Junta-se à lista das tipologias de corrupção no país o tráfico de influências, que o magistrado considera  uma das formas mais fortes de corrupção no país. “Infelizmente, muitos cidadãos nem sequer se apercebem que o tráfico de influências pode  constituir em crime”, disse.
A Lei n.º 3/14 (Lei sobre a Criminalização das Infracções Subjacentes ao Branqueamento de Capitais), sublinhou, estabelece uma punição que vai dos seis meses a cinco anos de prisão pelo tráfico de influências, caso hajam provas suficientes. Até ao momento, disse, o Tribunal ainda não julgou casos do género, não porque não existem, mas porque não são denunciados, mesmo sendo público que  são os crimes com maior incidência no país.

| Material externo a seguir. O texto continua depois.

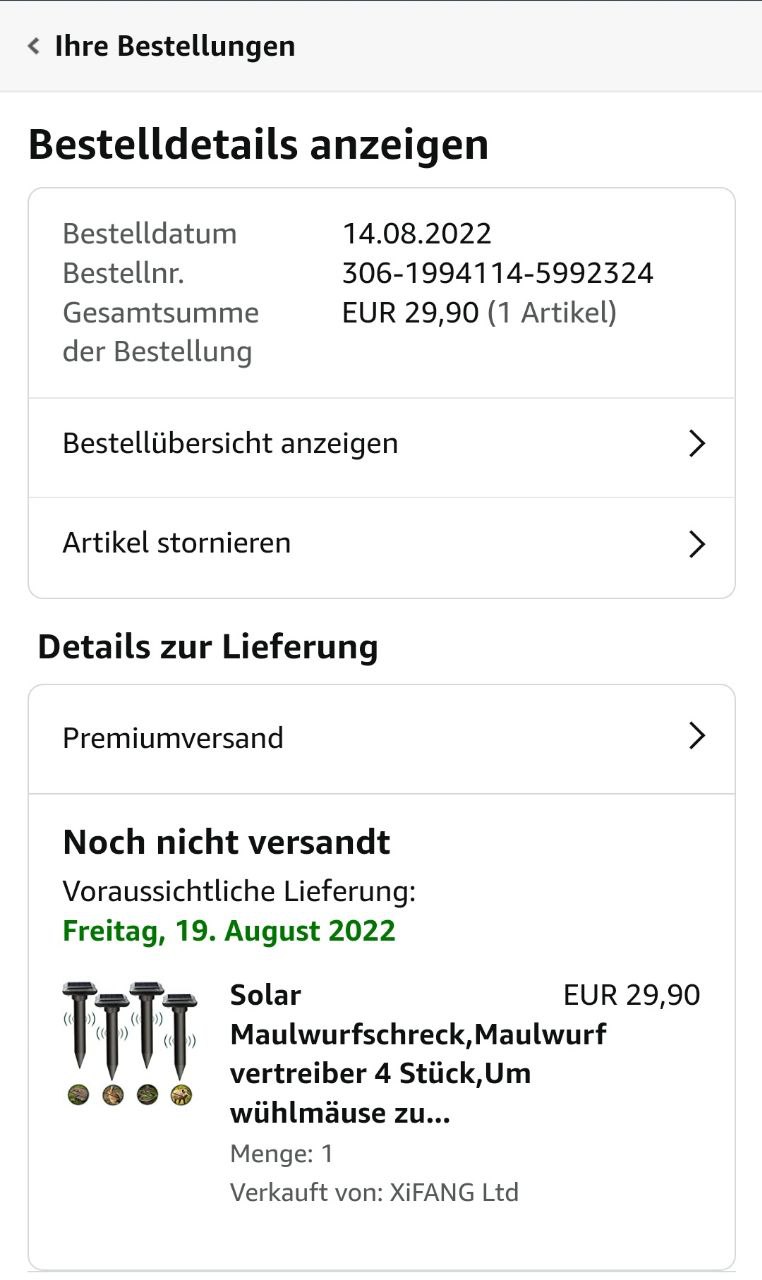Open Premiumversand shipping details
This screenshot has height=1280, width=762.
173,738
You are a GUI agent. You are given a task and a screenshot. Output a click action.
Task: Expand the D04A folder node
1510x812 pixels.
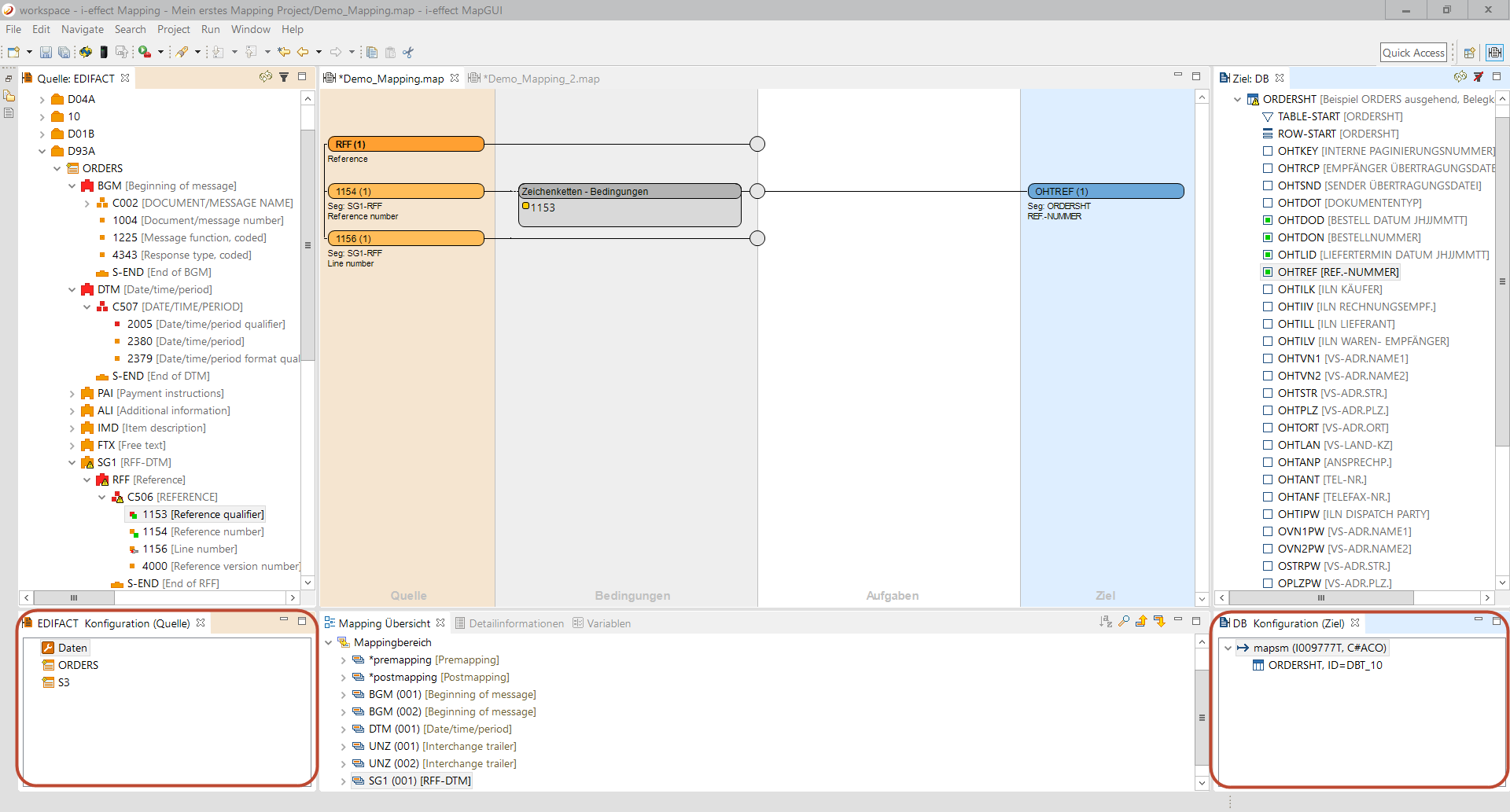point(42,100)
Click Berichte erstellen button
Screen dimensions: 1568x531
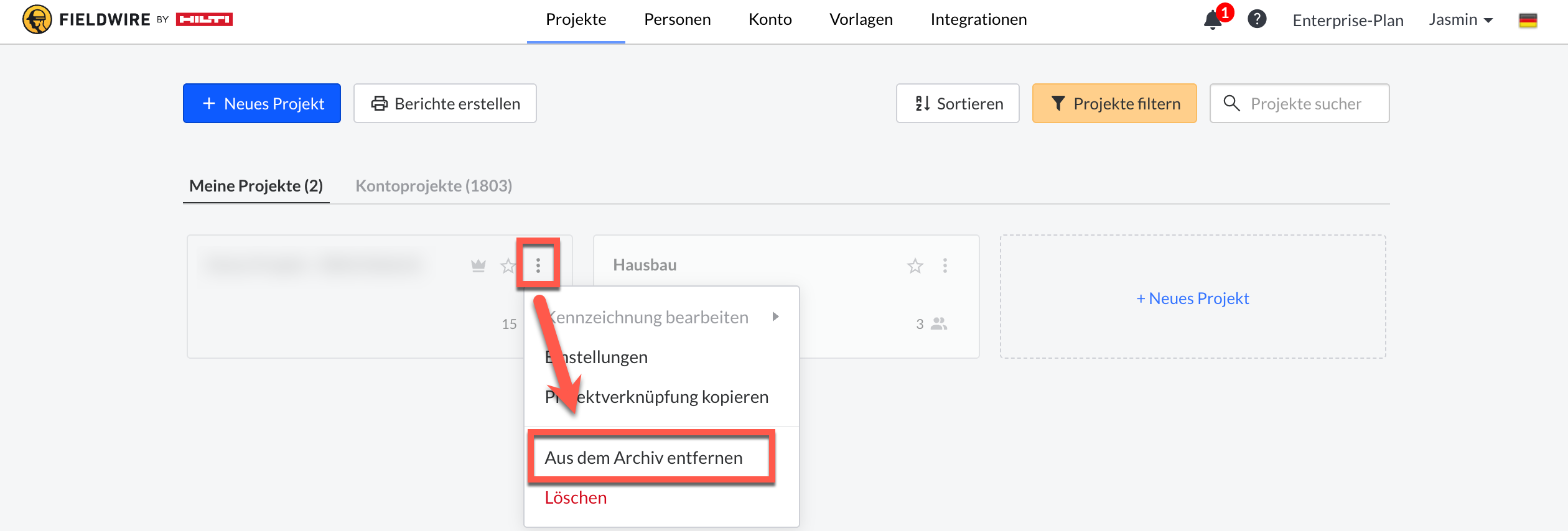tap(445, 103)
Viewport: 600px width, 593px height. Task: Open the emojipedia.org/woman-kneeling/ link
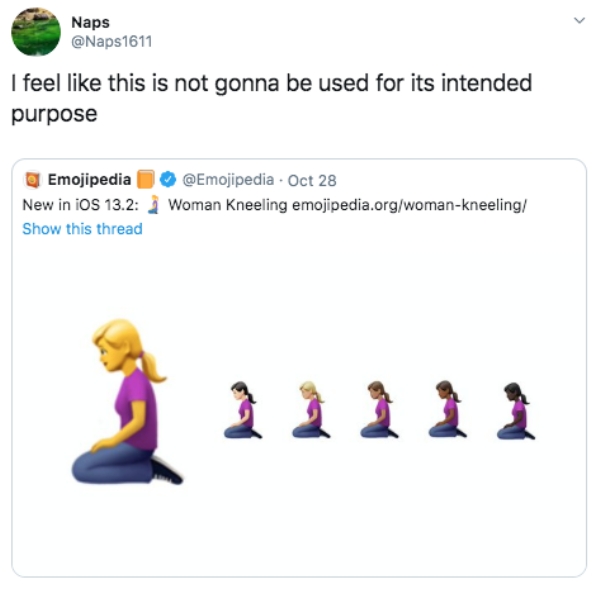click(409, 205)
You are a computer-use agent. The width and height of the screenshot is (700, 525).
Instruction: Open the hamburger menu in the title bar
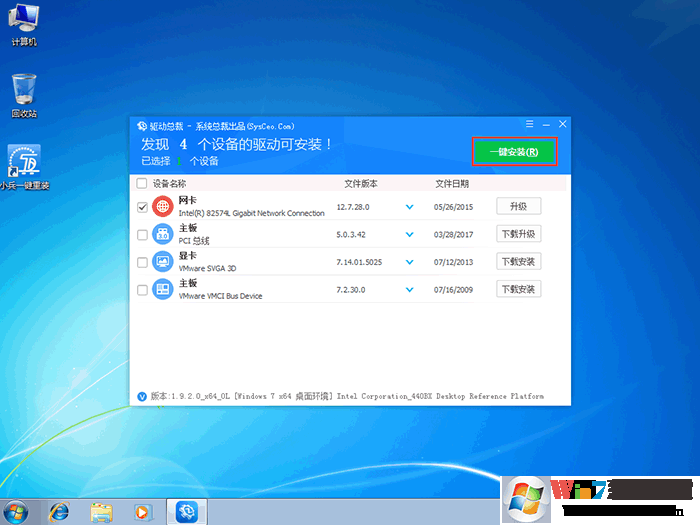click(529, 124)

“A rectidão, a honestidade e a integridade da função pública deve ser testada e quando isso não acontece, podemos ter sérias consequências onde o Estado poderia ter mais rendimentos que podiam ser canalizados para projectos sociais, mas infelizmente vai parar no bolso de alguém”, disse Manuel Bambi, para quem actos do género podem ter consequências na desestabilização da própria função pública e criar  falta de confiança dos cidadãos nos serviços da Administração Pública. Em última análise, acrescentou Manuel Bambi, uma das consequências é que os cidadãos, sobretudo os menos favorecidos, acabem por não ter o serviço do Estado devidamente prestado e uma assistência social que se esperava.

Corrupção das elites

O subprocurador-geral da República declarou que existem no país casos de corrupção das elites, alguns dos quais já divulgados. Entre estes casos, apontou o que envolve responsáveis da Administração Geral Tributária (AGT), cujo processo já se encontra em tribunal.
Além deste caso, revelou, encontram-se em investigação dezenas de casos que fazem parte das listas dos casos de grande corrupção.
Por sua vez, o inspector-geral da Administração-Geral do Estado, Tomás Gabriel, informou que estão em curso, na sua instituição, reformas legais e administrativas que visam melhorar o funcionamento e corresponder melhor às exigências, nos termos na Lei.
Tomás Gabriel disse que o momento e as exigências políticas que o país atravessa obriga a que todos sejam “devidamente cristalinos”, primando pela rectidão e lisura.